[Provided data]

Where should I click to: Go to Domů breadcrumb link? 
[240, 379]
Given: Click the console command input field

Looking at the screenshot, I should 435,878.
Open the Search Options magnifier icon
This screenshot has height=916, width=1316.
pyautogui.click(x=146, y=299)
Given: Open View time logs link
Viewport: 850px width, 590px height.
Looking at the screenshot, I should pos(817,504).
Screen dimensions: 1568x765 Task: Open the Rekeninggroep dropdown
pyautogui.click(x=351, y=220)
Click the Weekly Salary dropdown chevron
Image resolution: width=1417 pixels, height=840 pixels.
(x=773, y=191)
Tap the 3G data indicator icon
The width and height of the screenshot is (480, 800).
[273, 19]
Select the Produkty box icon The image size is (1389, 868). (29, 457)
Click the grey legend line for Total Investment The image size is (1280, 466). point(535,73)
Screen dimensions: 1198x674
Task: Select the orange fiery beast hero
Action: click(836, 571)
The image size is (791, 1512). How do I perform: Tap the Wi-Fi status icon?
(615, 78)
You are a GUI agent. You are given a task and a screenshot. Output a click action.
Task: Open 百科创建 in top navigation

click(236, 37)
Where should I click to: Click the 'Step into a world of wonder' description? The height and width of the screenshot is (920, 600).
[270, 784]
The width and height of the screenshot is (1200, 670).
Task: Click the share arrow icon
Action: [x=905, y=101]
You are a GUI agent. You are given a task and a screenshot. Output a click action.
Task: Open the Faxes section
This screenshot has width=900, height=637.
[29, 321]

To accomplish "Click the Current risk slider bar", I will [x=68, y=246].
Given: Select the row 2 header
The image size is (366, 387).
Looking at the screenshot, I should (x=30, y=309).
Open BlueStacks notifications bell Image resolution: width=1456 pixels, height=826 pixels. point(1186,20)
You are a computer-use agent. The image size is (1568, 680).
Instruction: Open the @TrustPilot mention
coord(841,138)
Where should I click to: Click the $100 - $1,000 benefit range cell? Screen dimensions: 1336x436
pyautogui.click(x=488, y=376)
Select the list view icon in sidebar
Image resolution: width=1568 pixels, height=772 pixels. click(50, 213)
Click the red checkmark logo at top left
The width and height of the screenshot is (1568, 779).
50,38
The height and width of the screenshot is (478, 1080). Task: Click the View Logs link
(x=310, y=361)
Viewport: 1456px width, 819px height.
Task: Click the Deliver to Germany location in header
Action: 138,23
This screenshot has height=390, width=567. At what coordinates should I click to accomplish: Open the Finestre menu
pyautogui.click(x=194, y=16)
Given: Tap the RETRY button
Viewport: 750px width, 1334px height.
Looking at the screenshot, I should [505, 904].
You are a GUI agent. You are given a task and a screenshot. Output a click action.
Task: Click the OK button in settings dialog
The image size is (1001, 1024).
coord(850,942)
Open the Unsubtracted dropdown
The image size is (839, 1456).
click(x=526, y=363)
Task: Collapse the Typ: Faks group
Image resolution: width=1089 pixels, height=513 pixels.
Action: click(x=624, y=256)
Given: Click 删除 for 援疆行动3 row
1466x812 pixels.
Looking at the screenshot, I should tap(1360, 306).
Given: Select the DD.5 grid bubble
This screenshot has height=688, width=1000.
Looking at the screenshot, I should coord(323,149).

[Aim of the exercise] Reproduce the rows above, swapping every "GUI agent" for "screen agent" and leaving everything else unchanged.

[Full output]
Where should I click to: Go to Domů breadcrumb link? 
[240, 379]
Given: Click the console command input field

Looking at the screenshot, I should 435,878.
Open the Search Options magnifier icon
This screenshot has height=916, width=1316.
pyautogui.click(x=146, y=299)
Given: Open View time logs link
Viewport: 850px width, 590px height.
Looking at the screenshot, I should pos(817,504).
Screen dimensions: 1568x765 Task: Open the Rekeninggroep dropdown
pyautogui.click(x=351, y=220)
Click the Weekly Salary dropdown chevron
Image resolution: width=1417 pixels, height=840 pixels.
(x=773, y=191)
Tap the 3G data indicator icon
The width and height of the screenshot is (480, 800).
[273, 19]
Select the Produkty box icon The image size is (1389, 868). (29, 457)
Click the grey legend line for Total Investment The image size is (1280, 466). point(535,73)
Screen dimensions: 1198x674
Task: Select the orange fiery beast hero
Action: click(836, 571)
The image size is (791, 1512). How do I perform: Tap the Wi-Fi status icon?
(615, 78)
You are a screen agent. You are given a task and a screenshot. Output a click action.
Task: Open 百科创建 in top navigation

click(236, 37)
Where should I click to: Click the 'Step into a world of wonder' description? The height and width of the screenshot is (920, 600).
[270, 784]
The width and height of the screenshot is (1200, 670).
Task: Click the share arrow icon
Action: [x=905, y=101]
You are a screen agent. You are given a task and a screenshot. Output a click action.
Task: Open the Faxes section
This screenshot has width=900, height=637.
[29, 321]

To accomplish "Click the Current risk slider bar", I will [x=68, y=246].
Given: Select the row 2 header
The image size is (366, 387).
Looking at the screenshot, I should (x=30, y=309).
Open BlueStacks notifications bell Image resolution: width=1456 pixels, height=826 pixels. point(1186,20)
You are a computer-use agent. The image size is (1568, 680).
Instruction: Open the @TrustPilot mention
coord(841,138)
Where should I click to: Click the $100 - $1,000 benefit range cell? Screen dimensions: 1336x436
pyautogui.click(x=488, y=376)
Select the list view icon in sidebar
Image resolution: width=1568 pixels, height=772 pixels. click(50, 213)
Click the red checkmark logo at top left
The width and height of the screenshot is (1568, 779).
50,38
The height and width of the screenshot is (478, 1080). Task: Click the View Logs link
(x=310, y=361)
Viewport: 1456px width, 819px height.
Task: Click the Deliver to Germany location in header
Action: 138,23
This screenshot has height=390, width=567. At what coordinates should I click to accomplish: Open the Finestre menu
pyautogui.click(x=194, y=16)
Given: Tap the RETRY button
Viewport: 750px width, 1334px height.
Looking at the screenshot, I should [505, 904].
You are a screen agent. You are given a task and a screenshot. Output a click action.
Task: Click the OK button in settings dialog
The image size is (1001, 1024).
coord(850,942)
Open the Unsubtracted dropdown
The image size is (839, 1456).
click(x=526, y=363)
Task: Collapse the Typ: Faks group
Image resolution: width=1089 pixels, height=513 pixels.
Action: click(x=624, y=256)
Given: Click 删除 for 援疆行动3 row
1466x812 pixels.
Looking at the screenshot, I should tap(1360, 306).
Given: Select the DD.5 grid bubble
This screenshot has height=688, width=1000.
Looking at the screenshot, I should coord(323,149).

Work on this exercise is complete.